Pixel coordinate grounding data:
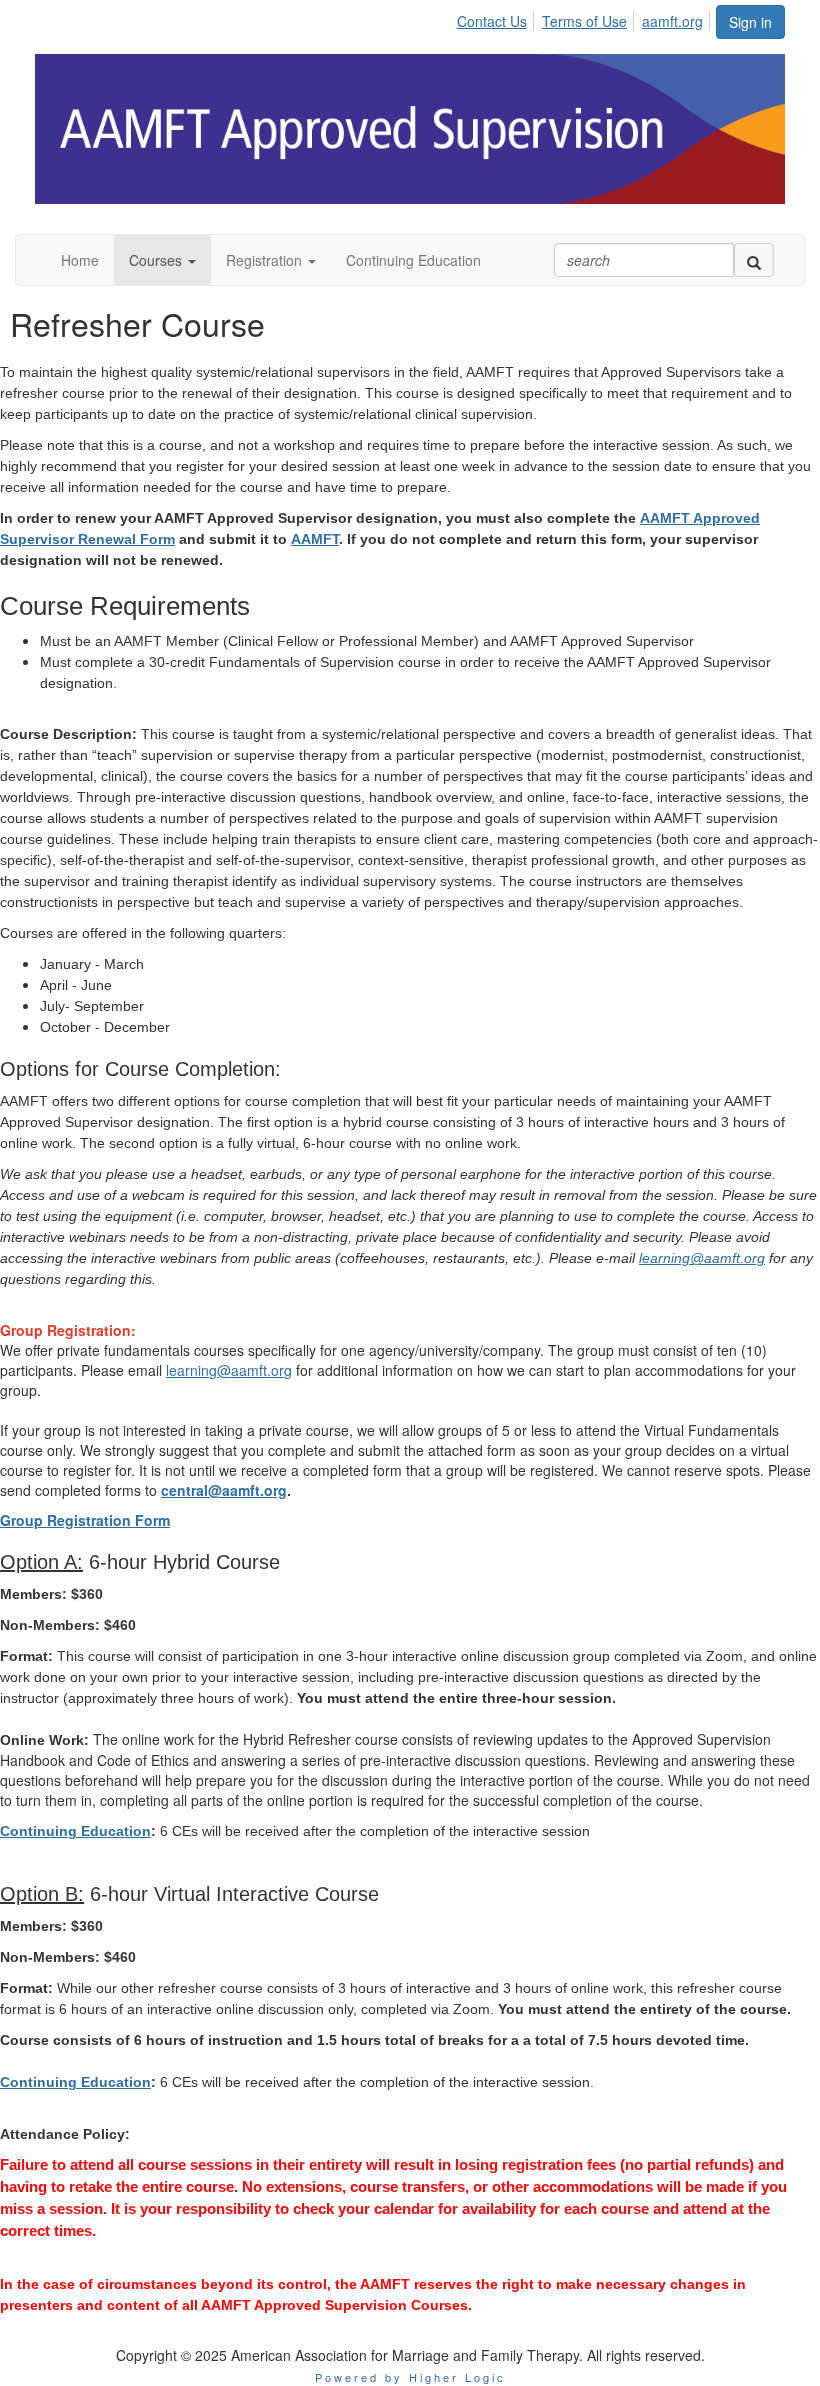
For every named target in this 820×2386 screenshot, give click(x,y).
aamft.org (672, 21)
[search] (754, 260)
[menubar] (585, 18)
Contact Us (492, 21)
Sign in (750, 22)
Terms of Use (584, 21)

[Task to complete]:
In the copy, include every line of the entries above exactly and none of the pictures.

[Answer space]:
For every named target in this 820×2386 screenshot, give click(x,y).
aamft.org (672, 21)
[search] (754, 260)
[menubar] (585, 18)
Contact Us (492, 21)
Sign in (750, 22)
Terms of Use (584, 21)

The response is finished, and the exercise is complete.